After reading all the above posts I can say that Saucepan Man has my general point of view pretty well nailed down. As I have mentioned in this thread and the previous ones in the film forum, I like the book. It is one of my favourites. It contributed greatly towards the overwhelming fondness for books that I now have.
The point I really started by arguing against was the type of poster for whom ANY change from the book is flawed since the book is in itself flawless.
Hence I felt compelled to list some of the ones I have seen.

I have read countless books since LOTR and some of these have pointed out the flaws in LOTR that were not always apparent at the time. My point about the simplified nature of evil is really based on the view that great books get you to think. And moral questions are often the ones that promote the most interesting thoughts. LOTR is far too simplistic in a moral sense for this to work. We are told far to often what to think. What are opinion should be. Who is evil and who is good. A great book would simply paint the characters as they are and give enough information about their actions, their motivations and the consequences thereof that the reader can judge for themselves. Is this person evil? Are they misguided? Can I understand where they are coming from?

I think that the comments above about the book only seeing things from the Hobbits POV are valid, and that this is a factor in the two dimensional characters. However, I would say that the choice of which viewpoint to tell a book from is the authors, and if they choose one which restricts their story then it is a mistake in my view.
I would also state that Legolas in particular is two dimensional to an extent that is not excused by the book’s POV. A character whose viewpoint we do not see can still be interesting and be shown to have hidden depths. The greatest characters in Dickens are never the ones that possess the POV. They are the secondary characters, the Fagins, Micawbers etc.
With Legolas I get the impression that Tolkien put him there because the Elves needed a representative. He does not really accomplish any specific tasks. He does not undergo any GREAT changes, short of liking Gimli. He undergoes no real spiritual growth. He is just there. When he’s not specifically mentioned you forget that he’s there until he’s mentioned again.

And as to the lack of a sense of loss? Well I can see that Frodo has a bittersweet ending to his story. That’s true. But the fact remains that the events in this book are portrayed as being an Era Ending War. Something that will change the world. OK, Sauron is destroyed but there is relatively little damaged. We are told continuously that the West is facing almost certain destruction, there is no real hope (well just a fool’s hope) and they cannot win. Well in those circumstances, in real war, things get nasty. Some will find reserves of humanity they never knew they had, but many others will regress to brutality, an every-man for himself attitude. Old enmities are settled, historical slights avenged, children slain, women raped…..it really does resemble hell on earth.

In LOTR the moral compass is always pointing in the right way.
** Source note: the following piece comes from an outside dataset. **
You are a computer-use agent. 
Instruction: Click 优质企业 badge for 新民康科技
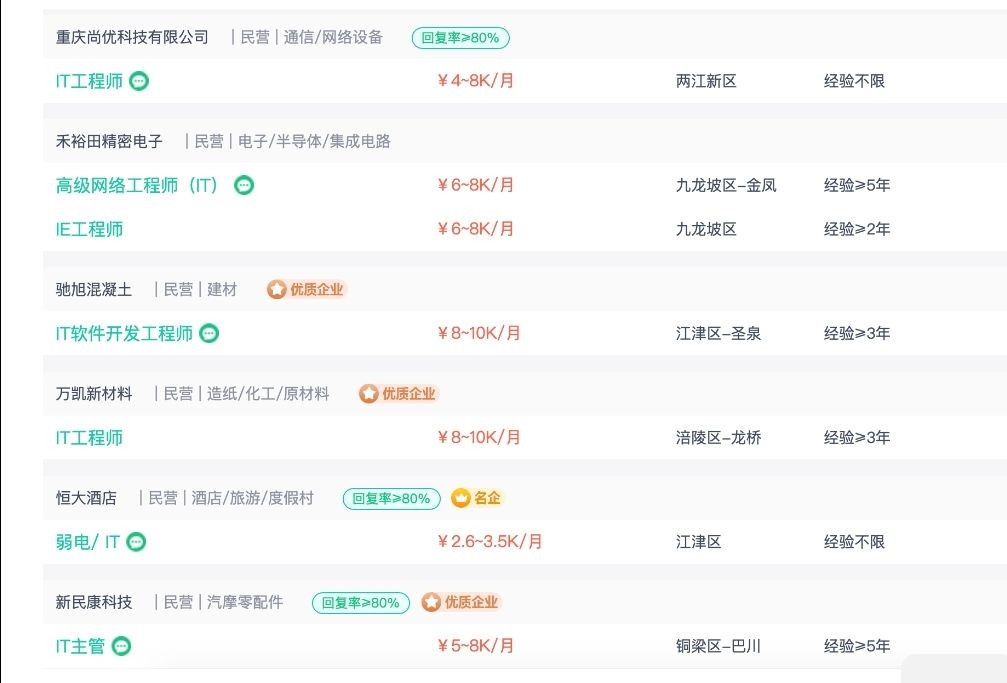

Those that fail this test are usually shown to have had some flaw prior to their fall. As if to justify it. How much stronger would Boromir’s loss have been had he been a great man? Maybe even superior in strength of character and kindness to Aragorn. Instead we are led to dislike him almost from the first. Hence his fall is not really a tragedy at all. We don’t really care.
As I say, I like LOTR but it does bug me when people claim it is without flaw and that to change any aspect of it is akin to blasphemy.